O Estado de S. Paulo
A alta do dólar em junho parece sintetizar em cifras um mês em que as coisas andaram mal para Lula e para seu governo
A cotação do dólar em R$ 5,59 no fechamento
dos negócios na sextafeira, a mais alta desde janeiro de 2022, foi interpretada
por muitos como o sinal mais óbvio de quanto o presidente Lula da Silva
prejudica a economia. Ainda que disputas naturais no encerramento do semestre,
cujos resultados podem balizar a liquidação de contratos futuros, tenham
excitado o mercado e impulsionado o câmbio, Lula foi apontado como o
responsável.

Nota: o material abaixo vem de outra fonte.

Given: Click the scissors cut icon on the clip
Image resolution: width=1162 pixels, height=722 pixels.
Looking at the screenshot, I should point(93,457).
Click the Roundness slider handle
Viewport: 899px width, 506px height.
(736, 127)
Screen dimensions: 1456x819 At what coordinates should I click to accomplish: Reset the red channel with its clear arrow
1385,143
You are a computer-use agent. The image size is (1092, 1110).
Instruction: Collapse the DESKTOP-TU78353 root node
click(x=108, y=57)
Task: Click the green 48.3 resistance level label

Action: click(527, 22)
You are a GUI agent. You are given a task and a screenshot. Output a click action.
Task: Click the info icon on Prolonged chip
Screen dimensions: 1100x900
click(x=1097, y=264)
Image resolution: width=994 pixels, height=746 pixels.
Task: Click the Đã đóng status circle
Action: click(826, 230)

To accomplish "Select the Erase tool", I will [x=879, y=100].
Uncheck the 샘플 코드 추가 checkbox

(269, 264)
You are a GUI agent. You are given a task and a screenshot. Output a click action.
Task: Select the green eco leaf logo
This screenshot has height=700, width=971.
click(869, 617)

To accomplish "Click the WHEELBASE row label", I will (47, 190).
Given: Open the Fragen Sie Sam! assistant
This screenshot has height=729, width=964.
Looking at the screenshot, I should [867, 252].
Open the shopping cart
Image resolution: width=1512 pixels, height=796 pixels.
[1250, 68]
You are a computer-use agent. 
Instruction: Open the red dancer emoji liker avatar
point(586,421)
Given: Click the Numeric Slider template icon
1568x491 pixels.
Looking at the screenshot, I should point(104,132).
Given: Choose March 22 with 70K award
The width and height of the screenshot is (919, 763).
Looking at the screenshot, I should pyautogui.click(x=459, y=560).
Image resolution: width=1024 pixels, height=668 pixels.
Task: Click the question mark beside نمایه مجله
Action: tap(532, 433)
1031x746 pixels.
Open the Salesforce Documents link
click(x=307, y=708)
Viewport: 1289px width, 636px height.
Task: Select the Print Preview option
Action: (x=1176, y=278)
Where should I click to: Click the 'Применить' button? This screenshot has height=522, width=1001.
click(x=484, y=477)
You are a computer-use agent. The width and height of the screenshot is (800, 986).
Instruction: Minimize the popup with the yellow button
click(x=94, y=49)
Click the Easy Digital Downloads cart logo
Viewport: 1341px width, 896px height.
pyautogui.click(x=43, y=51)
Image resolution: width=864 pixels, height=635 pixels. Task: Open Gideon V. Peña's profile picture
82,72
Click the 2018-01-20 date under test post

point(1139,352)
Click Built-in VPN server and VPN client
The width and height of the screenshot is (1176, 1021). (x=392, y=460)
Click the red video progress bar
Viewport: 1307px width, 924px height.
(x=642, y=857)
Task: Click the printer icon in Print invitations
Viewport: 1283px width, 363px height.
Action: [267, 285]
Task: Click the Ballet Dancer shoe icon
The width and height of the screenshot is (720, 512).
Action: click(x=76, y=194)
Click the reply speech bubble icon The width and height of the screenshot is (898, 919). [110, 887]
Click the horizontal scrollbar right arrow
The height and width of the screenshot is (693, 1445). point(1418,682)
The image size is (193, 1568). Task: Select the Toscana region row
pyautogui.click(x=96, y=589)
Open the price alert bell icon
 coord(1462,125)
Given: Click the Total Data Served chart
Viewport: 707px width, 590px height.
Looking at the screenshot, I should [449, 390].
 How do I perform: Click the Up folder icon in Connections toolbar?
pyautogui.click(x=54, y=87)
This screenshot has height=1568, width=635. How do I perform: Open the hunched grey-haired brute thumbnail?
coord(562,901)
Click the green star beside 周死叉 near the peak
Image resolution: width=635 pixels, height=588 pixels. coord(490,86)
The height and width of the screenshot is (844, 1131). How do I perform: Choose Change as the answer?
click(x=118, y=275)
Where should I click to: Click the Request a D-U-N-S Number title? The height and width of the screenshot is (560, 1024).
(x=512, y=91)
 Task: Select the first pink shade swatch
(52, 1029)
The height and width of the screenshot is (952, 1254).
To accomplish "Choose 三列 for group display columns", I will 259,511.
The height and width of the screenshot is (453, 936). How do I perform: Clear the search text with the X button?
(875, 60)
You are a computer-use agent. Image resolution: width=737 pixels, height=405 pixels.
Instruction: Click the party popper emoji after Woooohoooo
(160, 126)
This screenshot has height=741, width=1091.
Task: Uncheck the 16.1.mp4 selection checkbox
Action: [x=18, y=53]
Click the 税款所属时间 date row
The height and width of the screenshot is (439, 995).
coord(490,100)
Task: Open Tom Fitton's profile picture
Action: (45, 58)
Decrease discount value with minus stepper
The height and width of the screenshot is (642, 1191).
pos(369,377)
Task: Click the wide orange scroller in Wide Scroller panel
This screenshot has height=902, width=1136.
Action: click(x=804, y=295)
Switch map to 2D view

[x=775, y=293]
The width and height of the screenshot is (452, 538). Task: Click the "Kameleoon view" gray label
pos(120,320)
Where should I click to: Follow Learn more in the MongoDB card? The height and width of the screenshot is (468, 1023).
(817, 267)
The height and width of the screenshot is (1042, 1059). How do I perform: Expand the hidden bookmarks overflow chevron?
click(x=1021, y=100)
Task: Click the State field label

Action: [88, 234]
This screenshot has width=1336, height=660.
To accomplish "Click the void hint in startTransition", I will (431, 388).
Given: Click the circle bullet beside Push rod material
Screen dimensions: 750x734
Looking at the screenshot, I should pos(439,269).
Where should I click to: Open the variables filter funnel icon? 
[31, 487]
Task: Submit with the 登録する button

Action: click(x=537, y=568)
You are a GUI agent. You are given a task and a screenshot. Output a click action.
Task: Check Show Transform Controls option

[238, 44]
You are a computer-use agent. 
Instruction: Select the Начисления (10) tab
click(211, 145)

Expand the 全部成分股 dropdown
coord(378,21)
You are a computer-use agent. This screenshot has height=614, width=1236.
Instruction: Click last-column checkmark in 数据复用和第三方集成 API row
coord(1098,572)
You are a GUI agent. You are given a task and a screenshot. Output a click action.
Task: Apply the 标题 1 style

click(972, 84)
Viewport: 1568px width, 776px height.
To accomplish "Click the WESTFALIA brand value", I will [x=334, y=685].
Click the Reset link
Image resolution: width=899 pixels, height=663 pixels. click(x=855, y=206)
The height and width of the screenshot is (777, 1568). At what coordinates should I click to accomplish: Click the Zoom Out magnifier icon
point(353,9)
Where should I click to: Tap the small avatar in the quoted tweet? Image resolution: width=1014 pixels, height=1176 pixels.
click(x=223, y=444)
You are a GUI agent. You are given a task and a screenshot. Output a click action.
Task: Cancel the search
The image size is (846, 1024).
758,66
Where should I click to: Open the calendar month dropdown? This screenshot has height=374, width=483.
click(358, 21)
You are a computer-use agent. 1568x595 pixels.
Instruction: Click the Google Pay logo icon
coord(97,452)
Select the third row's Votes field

Tornou-se alvo fácil nas últimas semanas.
A alta do dólar em junho, de 6,5% (de mais de 15% no ano), parece sintetizar em cifras um mês em que as coisas andaram mal para Lula e para seu governo. Derrotas num Congresso que foge de questões relevantes, ações da Polícia Federal contra um ministro de Estado, tentativas da direita (felizmente obstadas pela sociedade) de aprovar medidas retrógradas, ataques ao Banco Central (BC) são alguns eventos do mês.
Em vez de enfraquecer a união de seus
adversários, o presidente deu-lhes força. Ao investir contra o presidente do
Banco Central, Roberto Campos Neto, estimulou a ira de analistas e operadores
contra seu governo, cujas propostas sociais são consideradas despiciendas por
quem busca obsessivamente a maximização dos ganhos financeiros.
O aparente desdém com que Lula trata o
superávit fiscal, outra obsessão do mercado, alimenta a ira contra si. Num
evento em Juiz de Fora (MG), o presidente disse que não fará o ajuste fiscal
que atinja “o povo trabalhador e pobre”. Foi com esse compromisso que Lula
obteve boa parte de seus votos em 2022.
É provável, porém, que agentes do mercado só
aceitem de Lula a adesão cega ao ajuste fiscal a qualquer custo. Diante da
escolha de Lula por ações no campo social, há até quem coloque em questão sua
capacidade de compreensão dos problemas nacionais, o que dá a dimensão da
obnubilação que acomete parte de seus opositores.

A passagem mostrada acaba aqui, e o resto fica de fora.